Segment Start: Reading passage
The Atlanta Journal-Constitution

Femme fighters

Women box for more than a hard workout.

- By Ligaya Figueras lfigueras@ajc.com

The bouncer’s triceps came to life when he reached for my ticket. I handed it over. The edges were bent and worn. I’d spent too much time thumbing over the words: General Admission. Undergroun­d Showdown. Sept. 15. Buckhead Fight Club.

He handed back the ticket, let me pass through the door and down a set of steep stairs. I was in.

For three hours, I watched men hit each other in threeminut­e rounds. They sweated something fierce. They hit something fierce. The lights flicked on and off intermitte­ntly before a sudden loss of power (bad wiring, perhaps?) stopped the fighting for a good half-hour.

Buckhead Fight Club isn’t the glitzy Buckhead that you might know. It’s not even located in Buckhead. It’s in Brookhaven, in a strip mall on Buford Highway. Trainers applied petroleum jelly to sweaty brows. The best friend of a guy in his pro boxing debut cried through the entire thing, and again while hugging him when he stepped out of the ring, having been declared the victor. Through it all, Hooters girls paraded inside the ring between rounds, holding cards high above their heads while doing their hip thang.

Rule No. 1. You do not talk about fight club.

Screw that. My husband and I were gonna spend many a day breaking down this show.

I read rule No. 1 again, sprayed like graffiti on the wall.

What are you doing here? I asked myself. You don’t belong here, said one half of my brain. Yes, you do, replied the other.

For years, I’ve wrongly thought of boxing as a sport for the down-and-out who pummel their way out of poverty. We all pummel our way through life. I’ve been pummeling for years. Now, I just do it with gloves on, literally.
Segment End: Reading passage
Segment Start: Listed records
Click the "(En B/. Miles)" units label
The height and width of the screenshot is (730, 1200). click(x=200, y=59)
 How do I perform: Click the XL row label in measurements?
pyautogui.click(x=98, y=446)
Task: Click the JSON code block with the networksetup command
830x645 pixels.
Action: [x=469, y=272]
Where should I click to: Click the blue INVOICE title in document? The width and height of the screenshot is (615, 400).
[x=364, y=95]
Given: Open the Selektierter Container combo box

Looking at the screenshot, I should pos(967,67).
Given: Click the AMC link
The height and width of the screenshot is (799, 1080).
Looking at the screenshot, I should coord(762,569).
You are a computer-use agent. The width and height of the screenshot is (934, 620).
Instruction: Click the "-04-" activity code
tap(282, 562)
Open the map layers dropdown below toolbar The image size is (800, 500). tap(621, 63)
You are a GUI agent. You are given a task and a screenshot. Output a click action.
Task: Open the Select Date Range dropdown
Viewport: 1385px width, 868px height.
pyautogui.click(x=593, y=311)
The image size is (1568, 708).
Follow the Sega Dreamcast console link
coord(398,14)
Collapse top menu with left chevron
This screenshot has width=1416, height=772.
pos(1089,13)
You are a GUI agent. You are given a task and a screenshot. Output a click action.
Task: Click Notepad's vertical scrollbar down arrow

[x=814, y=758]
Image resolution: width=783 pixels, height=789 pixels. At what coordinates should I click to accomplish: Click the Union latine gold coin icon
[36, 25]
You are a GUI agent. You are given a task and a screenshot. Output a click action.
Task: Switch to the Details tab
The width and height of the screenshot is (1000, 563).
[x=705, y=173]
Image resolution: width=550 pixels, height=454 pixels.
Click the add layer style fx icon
Segment End: Listed records
Task set ->
a – According to the boxing article, where is Buckhead Fight Club actually located?
b – Duplicate the boxing article's text, starting with "The Atlanta Journal-Constitution" and going on through "a good half-hour.".
These rows come from a separate source.

Solutions to each task ->
a – In Brookhaven, in a strip mall on Buford Highway.

b –
The Atlanta Journal-Constitution

Femme fighters

Women box for more than a hard workout.

- By Ligaya Figueras lfigueras@ajc.com

The bouncer’s triceps came to life when he reached for my ticket. I handed it over. The edges were bent and worn. I’d spent too much time thumbing over the words: General Admission. Undergroun­d Showdown. Sept. 15. Buckhead Fight Club.

He handed back the ticket, let me pass through the door and down a set of steep stairs. I was in.

For three hours, I watched men hit each other in threeminut­e rounds. They sweated something fierce. They hit something fierce. The lights flicked on and off intermitte­ntly before a sudden loss of power (bad wiring, perhaps?) stopped the fighting for a good half-hour.